Jana Lisker ist für sechseinhalb Stunden an die Grundschule Hohenmölsen abgeordnet. Außer ihr ist eine andere Lehrerin der benachbarten Förderschule als Abordnung in Vollzeit an dieser Schule. Die ganze Stelle gilt der Schuleingangsphase, also den ersten zwei Schuljahren, die die Schüler innerhalb von drei Jahren absolvieren sollen. Die abgeordneten Lehrerinnen sollen helfen, Lernlücken, die sich in der Zeit auftun, zu schließen, sich also um Schüler wie Niklas kümmern.
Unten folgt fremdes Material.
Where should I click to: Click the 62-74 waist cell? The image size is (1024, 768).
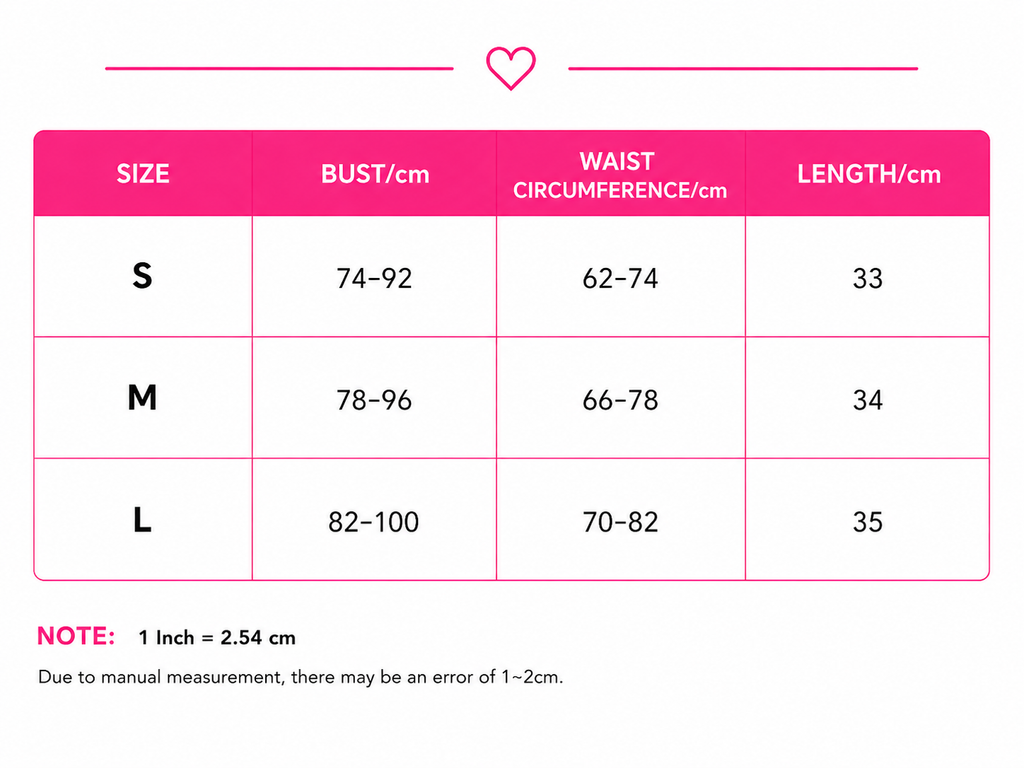620,278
Sie ist nicht ausschließlich seinetwegen im Raum. Vielmehr soll sie in der Schuleingangsphase die eine für alle sein.

Das ist anders bei Schülern mit attestiertem Förderschwerpunkt. Die erhalten für bestimmte Stunden Hilfe von Jana Lisker oder ihrer Kollegin.

Gwendolin Thurm erhält für den Sportunterricht zwei solcher Förderstunden. Den Weg zur Turnhalle legt die Neunjährige mit ihrem Rollstuhl zurück. Sie leidet unter Spinaler Muskelatrophie, das heißt, die Muskeln wachsen nicht so gut, wie sie sollen, weil die Nervensignale zu schwach sind. Jana Lisker und zwei Klassenkameradinnen schieben den Rollstuhl abwechselnd. Die Mädchen unterhalten sich und machen Faxen. „Das Miteinander in ihrer Klasse ist sehr gut“, findet Jana Lisker.
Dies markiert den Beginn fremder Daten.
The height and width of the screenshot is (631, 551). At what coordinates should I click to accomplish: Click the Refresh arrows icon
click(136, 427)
In der Turnhalle schnürt sie der kleinen Hohenmölsenerin die Schuhe, läuft bei der Erwärmung mit, dann variiert sie die Aufgaben, die Sportlehrerin Gabriele Bauer allen stellt. Die Schüler sollen sich über Bänke ziehen und zwischen ihnen durchklettern. Gwendolin Thurm zieht sich auch darüber, Jana Lisker hält dabei helfend ihre Beine.
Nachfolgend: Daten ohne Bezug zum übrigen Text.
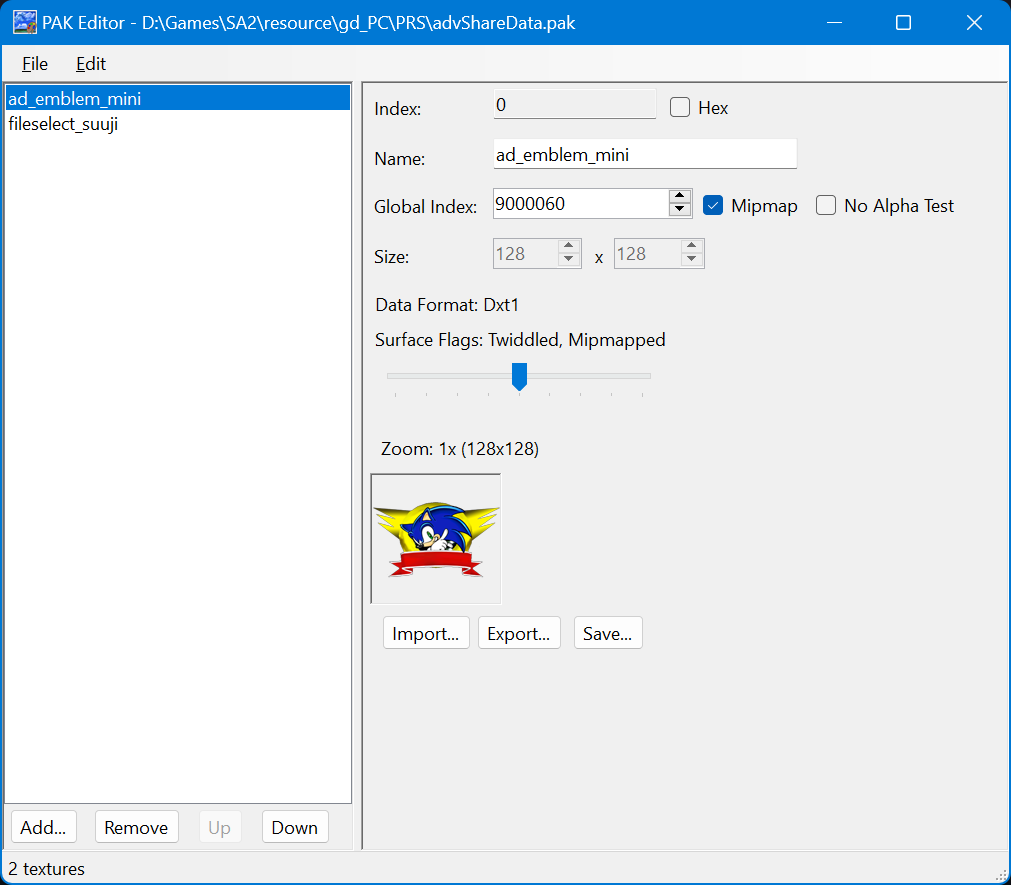Decrease Global Index with down arrow
This screenshot has width=1011, height=885.
click(680, 210)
Gabriele Bauer sagt: „Man passt den Unterricht den Kindern an, sie dürfen sich nicht ausgegrenzt fühlen.“ Das heißt, sie gibt hier anderen Unterricht als in anderen dritten Klassen. Fachfrau Lisker lobt die gezielte Planung und betont: „Für die Grundschullehrer sind die Aufgaben breiter gefächert als früher, Hut ab, dass sie das hinkriegen.“

Früher wurden lernschwache wie körperlich beeinträchtigte Kinder an Förderschulen oder spezialisierten Zentren unterrichtet. Auch Gwendolin Thurm hätte nach Halle in eine Körperbehindertenschule gekonnt, aber das habe die Familie nicht gewollt. Zu weit weg, während ihre Freunde hier zur Schule gehen, sagt ihr Vater, Michael Thurm.

Nun stellen sich die Grundschullehrer auf Gwendolins Bedürfnisse genauso ein wie auf die eines schwächeren Lerners. Sie machten das gut, sagt Förderschullehrerin Jana Lisker. Sie sieht aber auch: „Die Lehrer kommen an ihre Grenzen.“ Der Förderunterricht sei zu knapp kalkuliert - zwei Stunden für Gwendolin.

Zwei Stunden für jeden Schüler, der Förderbedarf hat, gleich, ob körperlich - auch sehen und hören schließt das ein -, oder ob es die emotional-soziale Entwicklung betrifft. Die Hohenmölsener Grundschule kommt so auf zehn Stunden dieses gemeinsamen Unterrichts.

Hier gibt es den Vorteil, dass die Schule rollstuhlgerecht gebaut ist. Das ist für Kinder mit körperlichem Handicap grundlegend. Schüler mit Schwächen im emotional-sozialen Bereich oder beim Lernen sind dagegen besondere He-rausforderungen für das Lehren.

Für die Förderschule Hohenmölsen bedeutet das inklusive Lernen auch einen logistischen Aufwand. Hier sind von 15 Lehrern sieben abgeordnet, also fast die Hälfte ist unterwegs. Dennoch werden auch im Schulhaus weiterhin Schüler unterrichtet: 90 sind es zurzeit. Deutlich weniger als es früher waren - eben weil die Schüler die freie Wahl haben, unterstützt an den anderen Schulen bleiben zu können.